Fig. 1Dynamic change of myocardium p-p38MAPK in different time periods after single bout exhausted exercise in rats

2.2心肌组织中NF-kB表达

与安静对照组比较，力竭运动组大鼠运动后3 h组、6 h组、12 h组和24 h组 心肌组织中NF-kB蛋白表达均显著升高(P<0.05，P<0.01)；运动后0 h组、3 h组和6 h 组NF-kB表达逐次递增，且6 h组为最高(P<0.01)，随后逐渐降低(P<0.01,表1, 图2)

2.3心肌组织中COX-2表达

与安静对照组比较，力竭运动组大鼠运动后3 h组、6 h组、12 h组和24 h 组心肌组织中COX-2蛋白表达均显著升高(P<0.05，P<0.01)，运动后0 h组、3 h组、6 h组 COX-2蛋白表达逐次递增， 6 h组显著高于运动后0 h组和 3 h组(P<0.05)，12 h组有所降低， 24 h组达高峰(P<0.05，P<0.01，表1，图2)

Fig. 2Dynamic change of myocardium NF-kB and COX-2 in different time periods after single bout exhausted exercise in rats

NF-kB：Nuclear factor kappa B; COX-2: Cycloxygenase-2

3　讨论

适度运动可以有效地改善心血管功能，而过度运动作为一种应激性刺激，会导致心脏功能不全、超微结构损伤、电生理异常等。因此由过度运动尤其是力竭运动或长时间的剧烈运动所引起的心肌损害逐渐成为运动医学领域的热点问题之一。有研究表明，大鼠力竭运动中由于心肌缺血缺氧可致心肌产生一定的损伤，随后由于血液供应的恢复，可致心肌产生比运动时更严重的损伤，这与临床缺血再灌注损伤相似，因此又称之为运动性缺血再灌注损伤[4]。王福文等[3]研究表明，力竭性运动不仅可以产生直接的心肌损伤，也可以引起运动延迟性心肌损伤。

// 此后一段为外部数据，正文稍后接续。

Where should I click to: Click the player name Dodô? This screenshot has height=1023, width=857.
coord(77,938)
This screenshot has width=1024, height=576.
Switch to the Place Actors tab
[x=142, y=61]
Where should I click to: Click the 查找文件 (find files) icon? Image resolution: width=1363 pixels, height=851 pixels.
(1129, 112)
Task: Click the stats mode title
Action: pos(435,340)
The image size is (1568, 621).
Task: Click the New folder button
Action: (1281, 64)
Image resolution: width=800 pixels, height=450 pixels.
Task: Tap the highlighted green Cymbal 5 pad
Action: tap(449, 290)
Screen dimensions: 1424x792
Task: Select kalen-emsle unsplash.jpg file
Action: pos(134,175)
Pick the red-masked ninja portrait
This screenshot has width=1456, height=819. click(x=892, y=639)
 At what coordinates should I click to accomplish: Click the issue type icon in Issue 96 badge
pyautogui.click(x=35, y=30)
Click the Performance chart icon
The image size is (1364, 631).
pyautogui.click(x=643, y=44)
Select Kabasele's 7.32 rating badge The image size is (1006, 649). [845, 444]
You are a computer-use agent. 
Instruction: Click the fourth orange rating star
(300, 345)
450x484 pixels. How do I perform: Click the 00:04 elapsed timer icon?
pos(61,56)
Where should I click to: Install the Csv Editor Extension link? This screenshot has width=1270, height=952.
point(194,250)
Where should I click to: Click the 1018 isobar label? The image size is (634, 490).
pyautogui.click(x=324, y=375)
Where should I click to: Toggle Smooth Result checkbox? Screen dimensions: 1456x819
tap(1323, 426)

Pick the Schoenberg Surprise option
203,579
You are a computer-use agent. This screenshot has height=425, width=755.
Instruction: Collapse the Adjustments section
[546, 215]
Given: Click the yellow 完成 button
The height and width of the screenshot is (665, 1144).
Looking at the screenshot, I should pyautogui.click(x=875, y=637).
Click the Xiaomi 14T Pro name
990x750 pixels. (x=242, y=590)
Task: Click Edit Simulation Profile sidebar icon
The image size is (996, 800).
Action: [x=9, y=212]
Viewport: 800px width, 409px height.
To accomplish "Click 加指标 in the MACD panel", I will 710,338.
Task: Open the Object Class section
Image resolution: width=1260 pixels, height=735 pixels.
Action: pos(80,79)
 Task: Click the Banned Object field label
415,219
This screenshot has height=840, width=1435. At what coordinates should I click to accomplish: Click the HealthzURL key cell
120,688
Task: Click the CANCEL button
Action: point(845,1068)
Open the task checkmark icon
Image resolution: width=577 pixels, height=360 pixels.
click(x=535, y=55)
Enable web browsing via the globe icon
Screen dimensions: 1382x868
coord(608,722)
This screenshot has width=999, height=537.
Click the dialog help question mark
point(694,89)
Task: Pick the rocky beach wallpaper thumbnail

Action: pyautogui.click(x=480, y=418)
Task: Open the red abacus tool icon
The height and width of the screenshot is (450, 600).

众所周知，炎症是由炎症介质如花生四烯酸等引起的，机体受到局部损伤或刺激后，在环氧合酶作用下花生四烯酸转化为前列腺素，引起炎症。COX又名前列腺素内过氧化物合成酶，有COX-1和COX-2两种亚型，结构酶COX-1在正常生理状态下持续表达，对炎症介质的增加没有影响；COX-2为诱生性酶，其表达受细胞内外各种刺激因素调节，与炎症、疼痛等有密切关系，可通过催化花生四烯酸促进炎性前列腺素物质合成，引起炎症反应和介导炎性细胞毒性。抑制COX-2表达，可减轻心肌炎症反应，减轻心肌缺血再灌注损伤[5]。

COX-2的表达受多个程序调控，其一可通过p38MAPK信号通路上调COX-2的表达。p38MAPK信号转导通路是最近研究较多的一种调控炎症机制的信号通路，磷酸化的p38MAPK是p38MAPK信号通路中介导炎性反应的活性物质。研究已证实，p38MAPK抑制剂SB203580可明显降低炎症因子的产生，从而减少炎症反应[6]。COX-2启动子的活性可通过p38MAPK特异性抑制剂显著下调[7]。本实验结果表明，力竭性运动后不同时间心肌组织中p-p38MAPK表达均显著增加，且3 h p38MAPK磷酸化程度最高，说明力竭性运动可以激活起p38MAPK信号通路。其二是通过NF-kB信号通路对COX-2起调控作用。NF-kB是对缺氧敏感的炎症反应标志物，它可以调节超过60个基因的转录表达如细胞粘附分子、细胞因子、化学趋化因子等，参与免疫反应、炎症反应、细胞凋亡等多种生物学过程。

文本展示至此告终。